For the first part of your question, regarding PLS vs. SEM, this introductory article may be helpful: www.stat.umn.edu/~sandy/courses/8801/articles/pls.pdf
PLS is an exploratory technique in contrast to SEM which is often used for confirmatory purposes - confirming hypothesised models as in CFA or SEM. PLS can done with much lower sample size - say with 50 whereas SEM requires 200+. PLS is often used for theory development. Collection of large data set may be unwarranted at this stage. The biggest disadvantage of PLS is that it has no universal fit indices.
Kevin, Raj, and George have already provided very helpful information. Raj and George have also presented the distinction between the PLS path modeling (variance based approach) and covariance based SEM path modeling (the conventional SEM). The PLS based path modeling is also a form of the SEM but it differs from the conventional SEM in terms of the estimation method.
To your question, whether or not the PLS is the substitute of the covariance based SEM modeling, my answer is both YES and NO. I would say yes if your data does not meet some of the requirements such as small sample size, number of observations less than variables etc. In such situation one can prefer PLS based SEM. However, if the data meets the requirement of conducting conventional SEM then PLS based approach may be avoided. One reason is that the validity of the model can not be attested with the PLS base approach. In this sense my answer is "NO".
As far as the goodness of fit of the model is concerned some recent researches have made some progress but still the proposed fit indices provide information about how well a PLS path model can explain different sets of data. They do not provide information about the validity of the model itself. The following link to a recent paper may be helpful in this regard.
Thank you all for your valuable inputs. I have worked with SEm eventually. My problem is I am not getting proper result, in the sense that the model is not fitting well, yet in some of the cases covariances are pretty high, in which case I have to conclude about the theoritical support of the model but not the model itself. This has put me in agreat dilemma. In some instances I am getting negative result ( cannot prove my hypothesis) , seriously concerned about this as far as acceptance of my thesis is concerned. Please guide.

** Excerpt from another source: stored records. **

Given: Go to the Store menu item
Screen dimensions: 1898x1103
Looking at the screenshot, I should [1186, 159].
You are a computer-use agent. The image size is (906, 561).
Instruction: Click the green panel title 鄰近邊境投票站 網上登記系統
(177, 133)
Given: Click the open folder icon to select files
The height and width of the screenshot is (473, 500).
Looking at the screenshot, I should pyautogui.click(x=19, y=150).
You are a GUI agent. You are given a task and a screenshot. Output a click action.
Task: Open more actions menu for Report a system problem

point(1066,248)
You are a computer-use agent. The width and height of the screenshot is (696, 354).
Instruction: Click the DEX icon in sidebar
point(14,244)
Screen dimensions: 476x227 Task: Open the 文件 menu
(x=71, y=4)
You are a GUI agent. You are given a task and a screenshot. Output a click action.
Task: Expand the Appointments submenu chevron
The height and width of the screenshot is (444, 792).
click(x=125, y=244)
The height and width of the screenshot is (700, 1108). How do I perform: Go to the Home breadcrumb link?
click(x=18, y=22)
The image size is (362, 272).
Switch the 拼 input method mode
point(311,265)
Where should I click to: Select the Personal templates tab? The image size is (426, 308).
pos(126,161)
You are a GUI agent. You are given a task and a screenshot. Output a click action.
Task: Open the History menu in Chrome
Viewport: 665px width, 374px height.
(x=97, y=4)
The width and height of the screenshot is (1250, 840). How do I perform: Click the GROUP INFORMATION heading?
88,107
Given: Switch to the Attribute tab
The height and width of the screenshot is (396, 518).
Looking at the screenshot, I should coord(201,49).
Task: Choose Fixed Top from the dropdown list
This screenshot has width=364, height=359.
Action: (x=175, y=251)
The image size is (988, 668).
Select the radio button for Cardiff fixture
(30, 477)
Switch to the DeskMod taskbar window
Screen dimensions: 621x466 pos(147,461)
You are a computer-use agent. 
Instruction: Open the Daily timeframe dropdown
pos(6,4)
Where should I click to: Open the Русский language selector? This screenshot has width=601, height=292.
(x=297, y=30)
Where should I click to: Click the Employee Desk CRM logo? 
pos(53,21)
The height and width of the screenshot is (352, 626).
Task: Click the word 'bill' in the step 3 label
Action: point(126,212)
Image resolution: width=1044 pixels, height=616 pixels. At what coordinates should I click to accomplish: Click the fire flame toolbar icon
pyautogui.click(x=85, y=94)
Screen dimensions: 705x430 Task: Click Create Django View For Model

I understand your problem. I even faced similar problem when I was working on my research paper. If ur model fit indices are between 0.80 - 0.90 there is a solution. if they are not, there is no solution via SEM. You can manioulate ur sample littele bit and can try. Also if ur relationship is not significant i have a solution for this. Further my suggestion is - go for PLS modelling since technique is not important but PhD is important.
If u want my help please eloborate the results, i will try to help you.